We analyzed this, and the root cause is that this is essentially a somewhat hidden quadratic loop: dwarf_get_fde_info_for_all_regs3_b internally uses _dwarf_exec_frame_instr (via _dwarf_get_fde_info_for_a_pc_row) to execute all instructions for the given FDE until it reaches the search_pc_val passed in, but it starts from the first instruction for each call.

This means that if you're iterating through the rows for an FDE like this, the loop essentially looks like this in pseudo code:

for each row in function:
	for each instruction in function:
		execute instruction
		if current location > search_pc_val:
			break

This PR implements a new function dwarf_iterate_fd_info_for_all_regs3 that fixes this.

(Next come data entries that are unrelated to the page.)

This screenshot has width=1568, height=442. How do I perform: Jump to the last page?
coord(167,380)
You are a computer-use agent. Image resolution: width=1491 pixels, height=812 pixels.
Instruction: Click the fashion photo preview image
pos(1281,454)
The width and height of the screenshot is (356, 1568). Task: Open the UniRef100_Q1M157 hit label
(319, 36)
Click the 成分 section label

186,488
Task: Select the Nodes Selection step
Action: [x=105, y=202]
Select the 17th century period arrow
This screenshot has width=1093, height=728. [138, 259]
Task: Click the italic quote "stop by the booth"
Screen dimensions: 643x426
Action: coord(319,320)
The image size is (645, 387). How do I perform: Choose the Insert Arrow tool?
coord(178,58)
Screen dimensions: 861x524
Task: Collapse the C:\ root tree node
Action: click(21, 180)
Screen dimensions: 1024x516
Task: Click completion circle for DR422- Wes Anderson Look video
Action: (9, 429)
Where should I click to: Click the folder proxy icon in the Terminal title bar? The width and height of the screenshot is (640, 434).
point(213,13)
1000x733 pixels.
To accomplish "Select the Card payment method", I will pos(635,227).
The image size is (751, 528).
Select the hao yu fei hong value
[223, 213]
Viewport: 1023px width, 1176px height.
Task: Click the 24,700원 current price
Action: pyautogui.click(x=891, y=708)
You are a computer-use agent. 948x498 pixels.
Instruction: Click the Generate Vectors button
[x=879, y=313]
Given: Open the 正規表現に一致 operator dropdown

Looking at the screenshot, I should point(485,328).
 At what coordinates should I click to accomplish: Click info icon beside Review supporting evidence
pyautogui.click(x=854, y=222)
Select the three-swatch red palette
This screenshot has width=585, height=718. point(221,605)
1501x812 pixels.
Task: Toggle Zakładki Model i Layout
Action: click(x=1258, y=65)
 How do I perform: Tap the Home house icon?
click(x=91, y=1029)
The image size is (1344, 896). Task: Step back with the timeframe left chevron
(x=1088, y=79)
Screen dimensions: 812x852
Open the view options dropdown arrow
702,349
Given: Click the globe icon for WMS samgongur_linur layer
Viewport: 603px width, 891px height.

The new function uses a new (internal) helper function _dwarf_iterate_frame_instr that executes all instructions for the FDE, invoking a callback for each row. This turns the quadratic loop into a linear loop over the instructions, which results in a significant speedup: iteration for this binary goes from 1007ms to 83ms, which is ~12x faster.

Open questions

I'm sending this PR as a RFC/draft, because there are some questions around the change as implemented that I'm not sure about:

First of all, the new _dwarf_iterate_frame_instr helper is a copy/paste of the existing _dwarf_exec_frame_instr with some minor modifications to invoke the callback instead. This results in significant code duplication that is probably not desired. It is technically possible to implement _dwarf_exec_frame_instr in terms of the new _dwarf_iterate_frame_instr to prevent this code duplication.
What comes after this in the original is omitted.